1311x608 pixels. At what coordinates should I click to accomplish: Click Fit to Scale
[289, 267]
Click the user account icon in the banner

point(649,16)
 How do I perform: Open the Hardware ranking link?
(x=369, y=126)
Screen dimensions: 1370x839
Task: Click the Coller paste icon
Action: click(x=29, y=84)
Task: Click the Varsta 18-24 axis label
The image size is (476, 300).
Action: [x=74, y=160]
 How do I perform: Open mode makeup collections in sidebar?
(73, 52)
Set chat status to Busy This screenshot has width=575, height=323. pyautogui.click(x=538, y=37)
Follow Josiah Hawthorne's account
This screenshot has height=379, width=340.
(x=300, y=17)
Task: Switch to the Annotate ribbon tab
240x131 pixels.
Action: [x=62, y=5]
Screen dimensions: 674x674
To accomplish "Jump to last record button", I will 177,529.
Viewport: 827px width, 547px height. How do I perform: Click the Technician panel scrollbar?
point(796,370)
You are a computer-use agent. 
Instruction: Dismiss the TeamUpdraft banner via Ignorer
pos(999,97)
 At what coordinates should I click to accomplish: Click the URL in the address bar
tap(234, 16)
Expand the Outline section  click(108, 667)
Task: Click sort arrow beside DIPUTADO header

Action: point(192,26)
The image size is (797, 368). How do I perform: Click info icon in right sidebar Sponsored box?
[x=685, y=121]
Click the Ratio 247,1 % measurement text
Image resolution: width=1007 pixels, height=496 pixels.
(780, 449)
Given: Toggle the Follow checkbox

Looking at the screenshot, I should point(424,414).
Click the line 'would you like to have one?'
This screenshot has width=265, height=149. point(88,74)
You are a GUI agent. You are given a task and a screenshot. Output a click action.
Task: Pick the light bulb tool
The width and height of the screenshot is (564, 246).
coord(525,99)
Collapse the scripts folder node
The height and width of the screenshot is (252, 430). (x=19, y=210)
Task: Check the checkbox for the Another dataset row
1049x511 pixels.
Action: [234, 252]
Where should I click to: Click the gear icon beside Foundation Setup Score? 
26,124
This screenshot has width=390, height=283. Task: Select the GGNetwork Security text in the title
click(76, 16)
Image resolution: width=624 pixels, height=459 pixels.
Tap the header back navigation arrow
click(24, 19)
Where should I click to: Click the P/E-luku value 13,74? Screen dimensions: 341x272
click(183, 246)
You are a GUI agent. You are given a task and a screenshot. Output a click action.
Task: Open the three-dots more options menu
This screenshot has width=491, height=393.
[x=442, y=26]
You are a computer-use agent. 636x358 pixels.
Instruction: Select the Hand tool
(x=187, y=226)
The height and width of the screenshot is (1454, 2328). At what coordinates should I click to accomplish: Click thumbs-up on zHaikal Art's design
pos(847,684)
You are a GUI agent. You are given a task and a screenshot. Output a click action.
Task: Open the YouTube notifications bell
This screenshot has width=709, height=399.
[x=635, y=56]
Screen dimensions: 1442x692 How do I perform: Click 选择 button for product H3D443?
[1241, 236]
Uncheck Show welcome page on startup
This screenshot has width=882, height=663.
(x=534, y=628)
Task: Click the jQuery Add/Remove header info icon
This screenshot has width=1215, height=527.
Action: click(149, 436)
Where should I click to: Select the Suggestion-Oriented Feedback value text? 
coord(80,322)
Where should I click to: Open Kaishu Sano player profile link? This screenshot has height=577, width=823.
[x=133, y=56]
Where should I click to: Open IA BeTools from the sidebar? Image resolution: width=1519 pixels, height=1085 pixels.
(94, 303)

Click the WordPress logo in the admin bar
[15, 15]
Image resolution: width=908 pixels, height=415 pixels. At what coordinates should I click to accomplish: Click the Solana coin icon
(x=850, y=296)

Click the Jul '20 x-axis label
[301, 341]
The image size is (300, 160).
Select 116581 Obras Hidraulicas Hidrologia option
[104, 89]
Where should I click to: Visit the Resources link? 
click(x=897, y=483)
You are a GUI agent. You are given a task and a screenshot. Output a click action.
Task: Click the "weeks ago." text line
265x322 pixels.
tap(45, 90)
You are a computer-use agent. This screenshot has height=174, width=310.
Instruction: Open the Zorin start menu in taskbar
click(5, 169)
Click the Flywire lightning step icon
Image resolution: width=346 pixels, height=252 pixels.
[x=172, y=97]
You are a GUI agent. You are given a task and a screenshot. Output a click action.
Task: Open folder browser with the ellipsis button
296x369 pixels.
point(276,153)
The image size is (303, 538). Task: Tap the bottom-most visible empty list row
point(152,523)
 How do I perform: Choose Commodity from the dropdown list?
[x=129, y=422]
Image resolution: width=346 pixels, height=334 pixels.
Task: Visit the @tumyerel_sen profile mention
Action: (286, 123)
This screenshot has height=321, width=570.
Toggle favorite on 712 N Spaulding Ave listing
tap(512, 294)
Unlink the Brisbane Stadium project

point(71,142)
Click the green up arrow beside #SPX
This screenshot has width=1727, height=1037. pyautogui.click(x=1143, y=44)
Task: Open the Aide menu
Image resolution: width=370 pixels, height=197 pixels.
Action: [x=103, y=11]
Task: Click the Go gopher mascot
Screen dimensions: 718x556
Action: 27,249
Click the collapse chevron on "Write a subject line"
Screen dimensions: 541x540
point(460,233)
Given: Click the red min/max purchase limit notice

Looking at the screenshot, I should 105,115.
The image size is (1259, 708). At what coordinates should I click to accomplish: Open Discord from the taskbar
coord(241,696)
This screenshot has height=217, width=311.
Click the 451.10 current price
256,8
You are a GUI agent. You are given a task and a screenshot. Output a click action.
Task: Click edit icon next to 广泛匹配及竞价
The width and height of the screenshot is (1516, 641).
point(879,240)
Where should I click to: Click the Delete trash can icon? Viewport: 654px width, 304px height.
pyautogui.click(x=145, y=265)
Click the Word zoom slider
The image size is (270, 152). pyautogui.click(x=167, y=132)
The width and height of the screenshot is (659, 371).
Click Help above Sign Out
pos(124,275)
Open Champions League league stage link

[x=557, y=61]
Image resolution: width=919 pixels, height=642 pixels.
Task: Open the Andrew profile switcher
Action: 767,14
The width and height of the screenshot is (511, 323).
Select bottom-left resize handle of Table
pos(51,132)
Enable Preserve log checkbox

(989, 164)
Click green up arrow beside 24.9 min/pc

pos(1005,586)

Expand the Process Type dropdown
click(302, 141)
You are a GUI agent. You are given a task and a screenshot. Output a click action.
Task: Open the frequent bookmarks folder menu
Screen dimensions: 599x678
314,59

###

- [Set exercise]
How many lines in the data above contain the string "profile"? Case counts. Give only the number.

- [Answer to the task]
3